Douglas Shulman, the IRS commissioner during the time the agency began subjecting conservative groups to special scrutiny, said Tuesday that he was “saddened and dismayed” to learn of the inspector general’s conclusion in a report on the events.
The inspector general's report found that inappropriate criteria were used to process certain groups' applications for tax-exempt status -- they were flagged if the words "tea party" or "patriots" were part of the group's name, for instance -- which caused delays. The targeting practice occurred between 2010 and 2012 and affected nearly 300 conservative groups that were applying for tax-exempt status. The report found no illegal actions, yet the Justice Department has launched a criminal investigation.

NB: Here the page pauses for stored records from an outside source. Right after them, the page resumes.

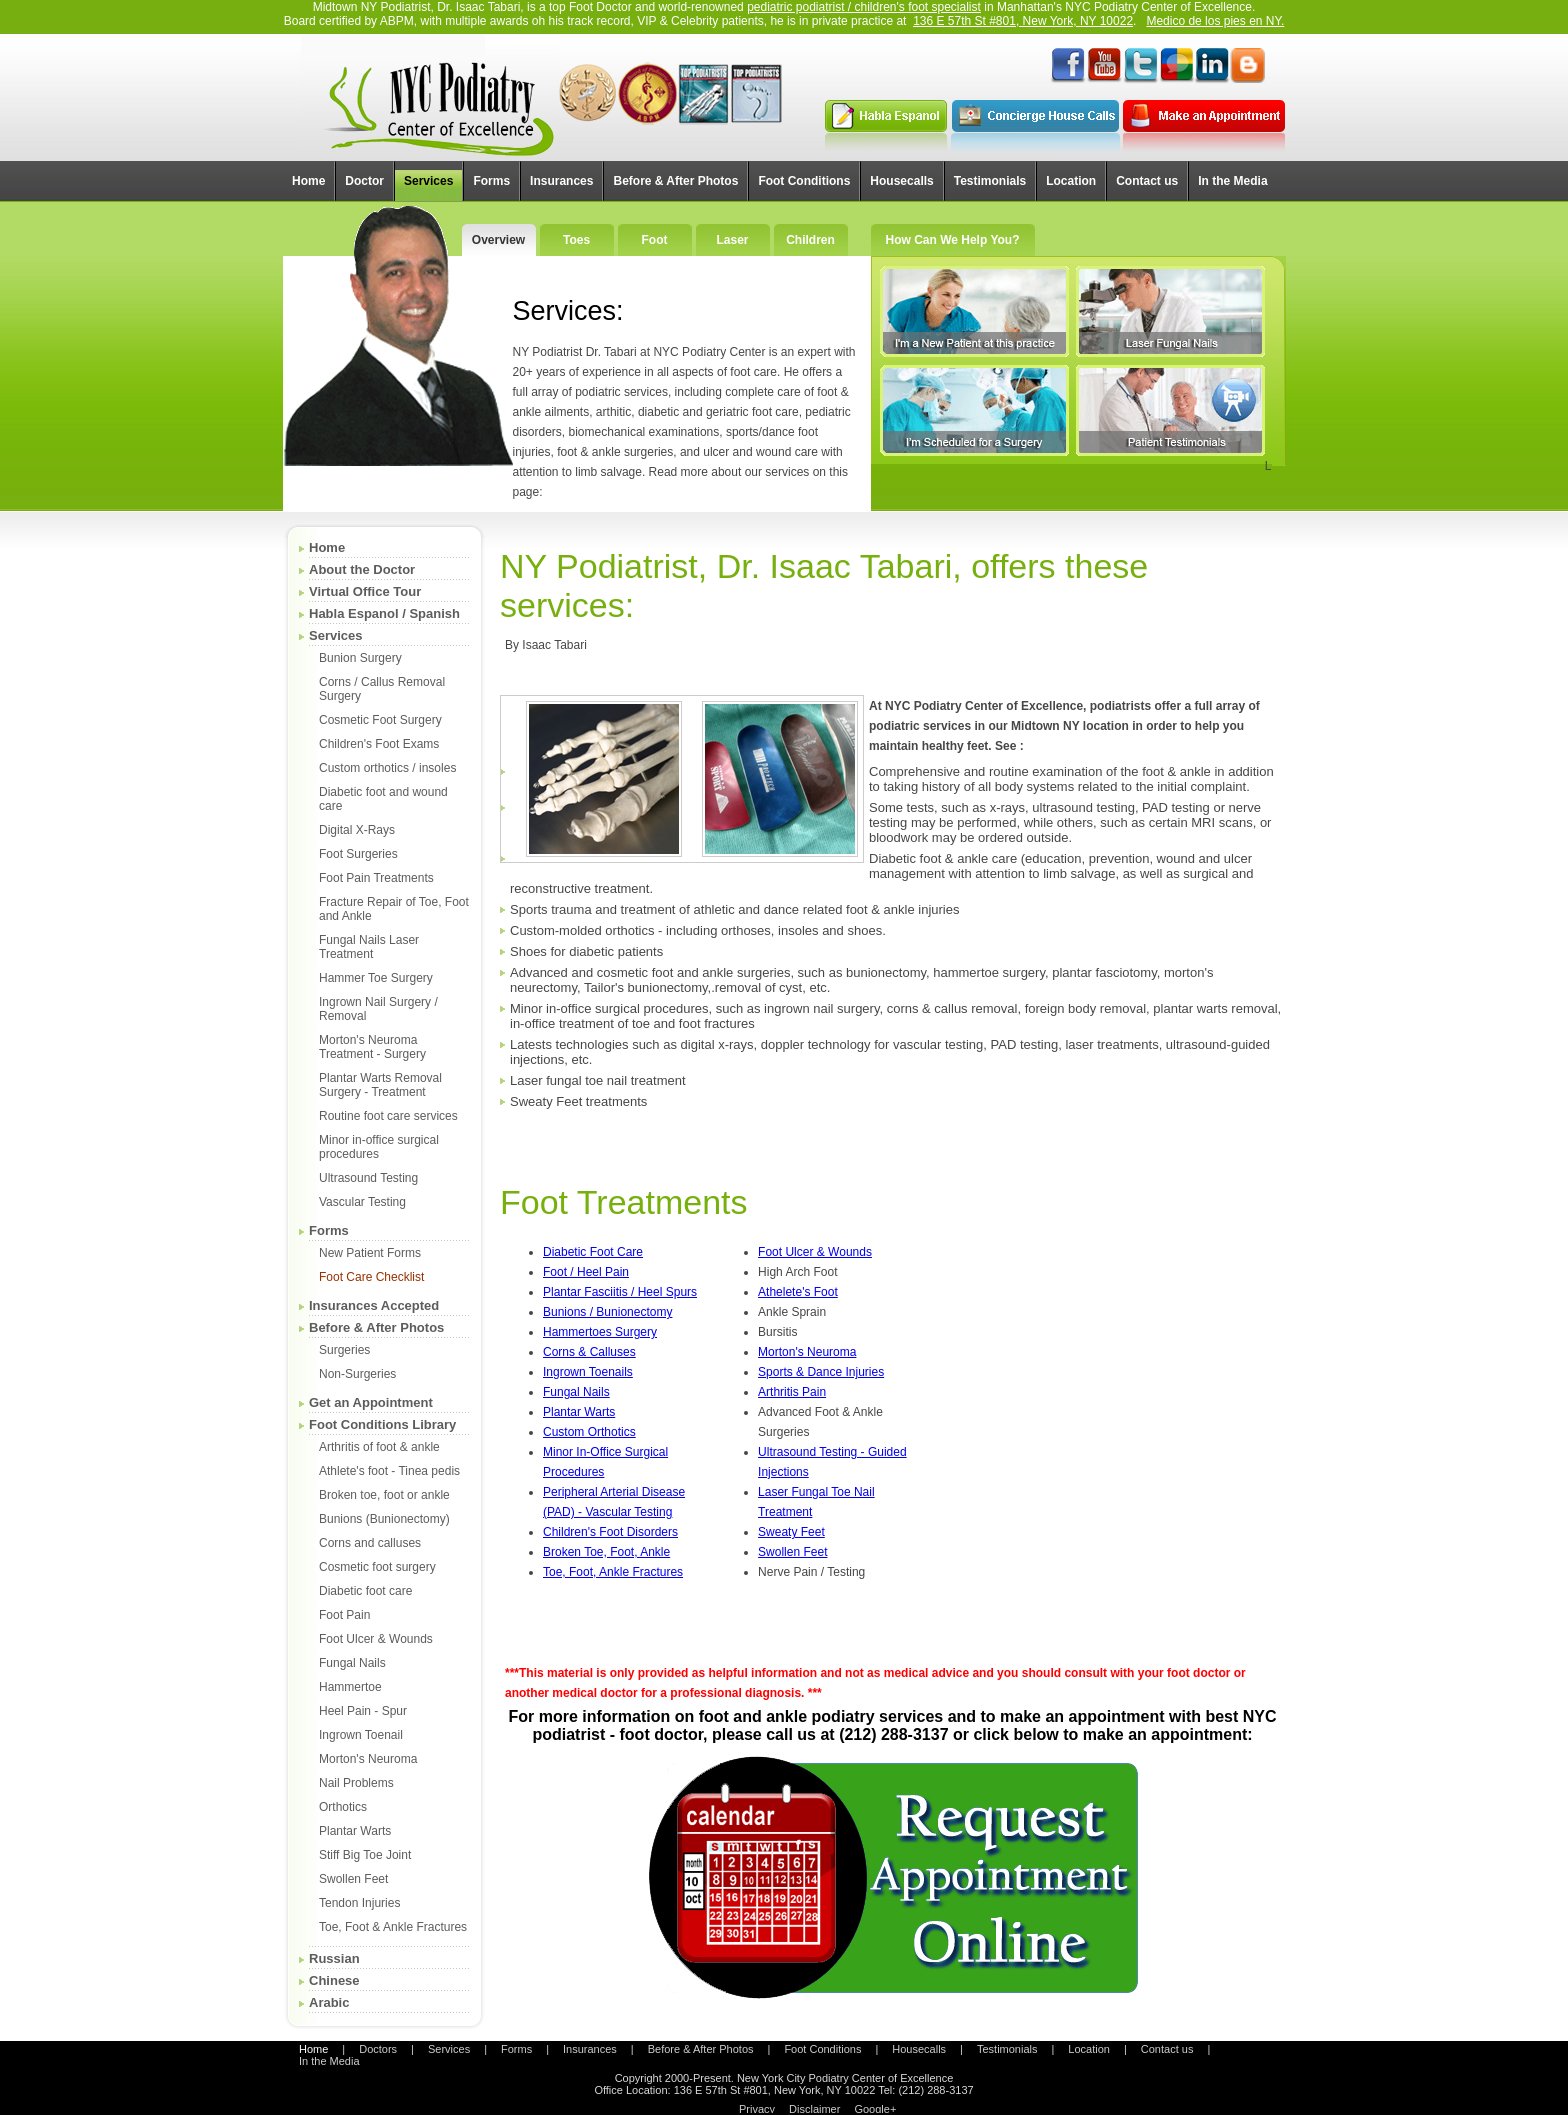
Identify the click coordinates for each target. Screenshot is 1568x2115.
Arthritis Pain (792, 1392)
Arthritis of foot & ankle (379, 1447)
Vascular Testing (362, 1202)
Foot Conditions (822, 2049)
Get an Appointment (371, 1402)
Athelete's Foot (798, 1292)
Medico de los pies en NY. (1215, 21)
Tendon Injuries (359, 1903)
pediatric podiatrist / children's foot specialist (864, 7)
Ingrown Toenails (588, 1372)
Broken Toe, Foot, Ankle (606, 1552)
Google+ (875, 2109)
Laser (732, 240)
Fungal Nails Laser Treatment (369, 947)
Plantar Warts (355, 1831)
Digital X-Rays (357, 830)
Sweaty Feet (791, 1532)
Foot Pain (344, 1615)
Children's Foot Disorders (610, 1532)
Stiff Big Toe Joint (365, 1855)
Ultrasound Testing (368, 1178)
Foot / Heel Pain (586, 1272)
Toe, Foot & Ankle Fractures (393, 1927)
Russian (334, 1958)
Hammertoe (350, 1687)
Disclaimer (814, 2109)
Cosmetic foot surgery (377, 1567)
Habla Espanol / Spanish (384, 613)
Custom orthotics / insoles (387, 768)
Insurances (590, 2049)
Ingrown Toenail (361, 1735)
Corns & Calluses (589, 1352)
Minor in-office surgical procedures (379, 1147)
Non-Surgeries (357, 1374)
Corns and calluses (370, 1543)
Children (810, 240)
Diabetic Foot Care (593, 1252)
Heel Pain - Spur (363, 1711)
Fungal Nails (352, 1663)
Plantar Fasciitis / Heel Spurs (620, 1292)
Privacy (757, 2109)
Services (336, 635)
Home (327, 547)
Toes (576, 240)
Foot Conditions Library (382, 1424)
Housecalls (919, 2049)
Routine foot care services (388, 1116)
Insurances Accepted (374, 1305)
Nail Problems (356, 1783)
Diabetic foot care (365, 1591)
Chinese (334, 1980)
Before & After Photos (376, 1327)
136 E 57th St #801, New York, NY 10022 (1023, 21)
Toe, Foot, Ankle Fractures (613, 1572)
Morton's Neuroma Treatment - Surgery (372, 1047)
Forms (329, 1230)
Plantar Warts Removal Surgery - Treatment (380, 1085)
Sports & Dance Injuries (821, 1372)
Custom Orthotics (589, 1432)
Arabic (329, 2002)
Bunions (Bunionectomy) (384, 1519)
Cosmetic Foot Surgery (380, 720)
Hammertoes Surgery (600, 1332)
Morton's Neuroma (368, 1759)
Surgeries (344, 1350)
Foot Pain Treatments (376, 878)
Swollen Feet (353, 1879)
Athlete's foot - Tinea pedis (389, 1471)
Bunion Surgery (360, 658)
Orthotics (343, 1807)
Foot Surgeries (358, 854)
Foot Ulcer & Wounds (376, 1639)
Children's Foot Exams (379, 744)
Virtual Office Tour (365, 591)
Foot (655, 240)
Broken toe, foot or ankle (384, 1495)
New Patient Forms (370, 1253)
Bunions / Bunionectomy (607, 1312)
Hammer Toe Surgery (376, 978)
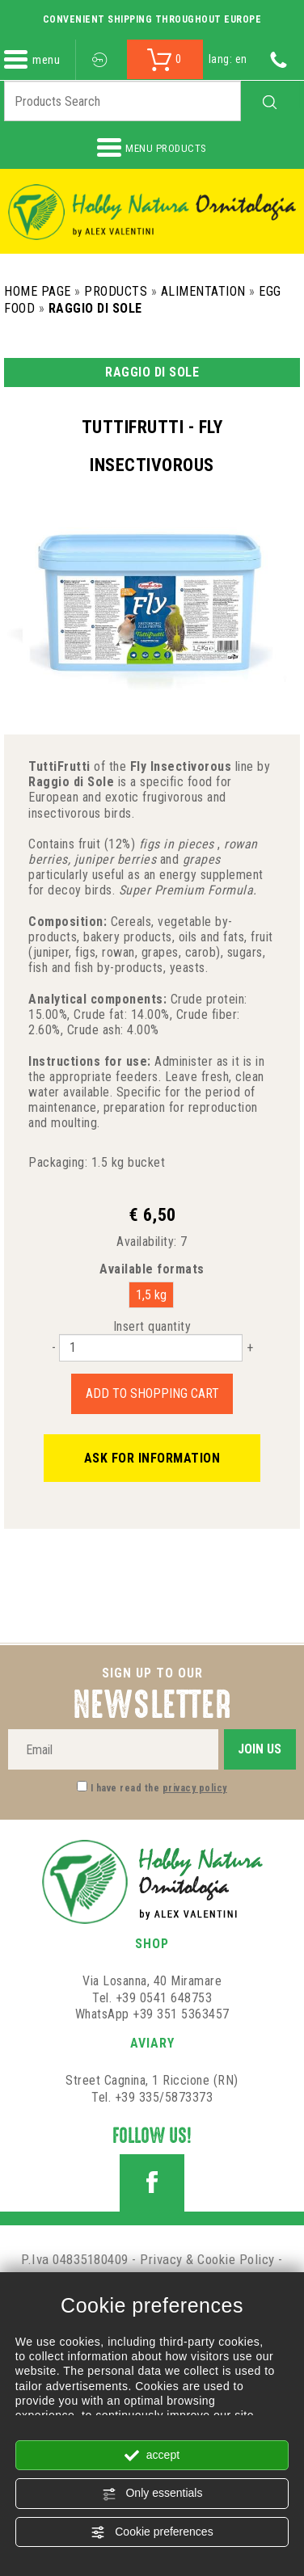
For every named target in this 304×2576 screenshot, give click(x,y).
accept (152, 2455)
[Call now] (278, 59)
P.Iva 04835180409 (75, 2259)
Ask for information (152, 1458)
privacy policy (195, 1788)
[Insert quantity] (151, 1348)
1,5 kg (151, 1295)
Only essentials (152, 2493)
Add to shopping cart (152, 1393)
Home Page (37, 291)
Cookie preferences (152, 2532)
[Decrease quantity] (54, 1347)
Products (115, 291)
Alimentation (203, 291)
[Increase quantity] (250, 1347)
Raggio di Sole (95, 308)
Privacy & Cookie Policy (207, 2259)
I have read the (159, 1788)
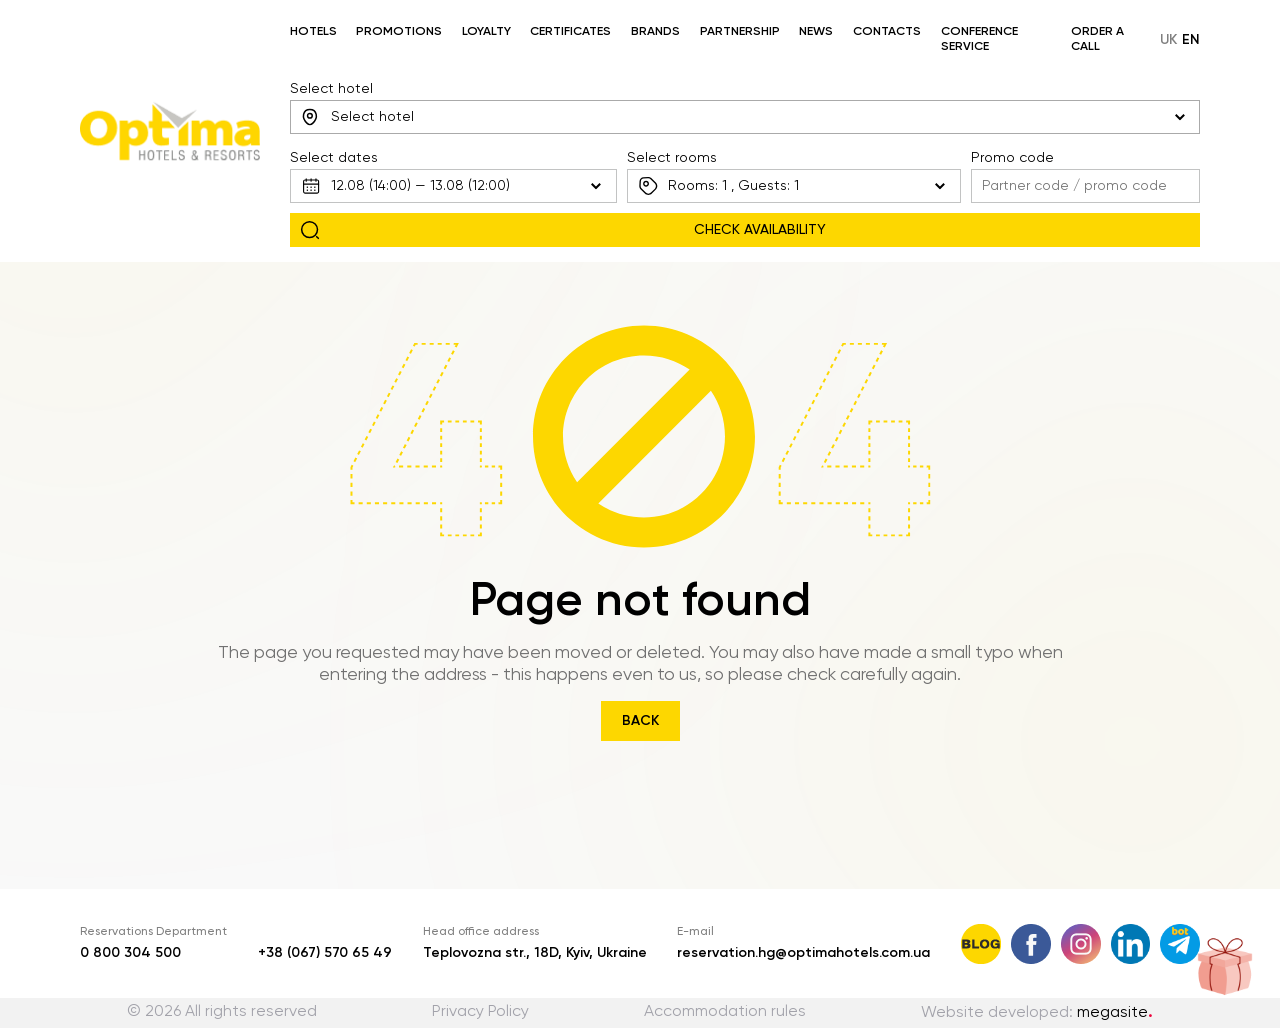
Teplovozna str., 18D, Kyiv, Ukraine (535, 953)
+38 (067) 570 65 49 (325, 953)
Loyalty (486, 32)
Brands (655, 32)
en (1191, 40)
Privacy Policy (480, 1012)
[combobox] (745, 117)
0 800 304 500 (130, 953)
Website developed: (1037, 1013)
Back (640, 721)
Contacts (887, 32)
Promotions (399, 32)
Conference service (979, 39)
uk (1168, 40)
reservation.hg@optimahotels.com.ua (803, 953)
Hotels (313, 32)
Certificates (570, 32)
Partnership (740, 32)
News (816, 32)
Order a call (1097, 39)
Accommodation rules (725, 1012)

“The actions outlined in the report have justifiably led to questions about the fairness of the approach taken here,” Shulman told lawmakers during the Senate Finance Committee hearing on the matter. Shulman, IRS commissioner from March 2008 to November 2012, said the actions taken by the agency were not in accordance with being the “nonpartisan agency” it should be. It was the first public statement he has made since the scandal broke.
“The men and women of the IRS are hardworking public servants,” Shulman said. “The effects have been bad for the agency and the American taxpayers.”
J. Russell George, the Treasury inspector general for Tax Administration, told lawmakers that the IRS “demonstrated gross mismanagement in its application of this program.” He added that some of the cases have been in process for three years.
Committee Chairman Max Baucus, D-Mont., questioned Shulman about how the targeting culture got started under his watch in Cincinnati and how it was corrected. Shulman couldn't provide an answer.
“I can’t say that I know that answer,” Shulman said. “I am six months out of office. When I left, the IG was looking into this to gather all the facts.”
Baucus said he is “quite disappointed” and that Shulman “certainly had time to think about this.”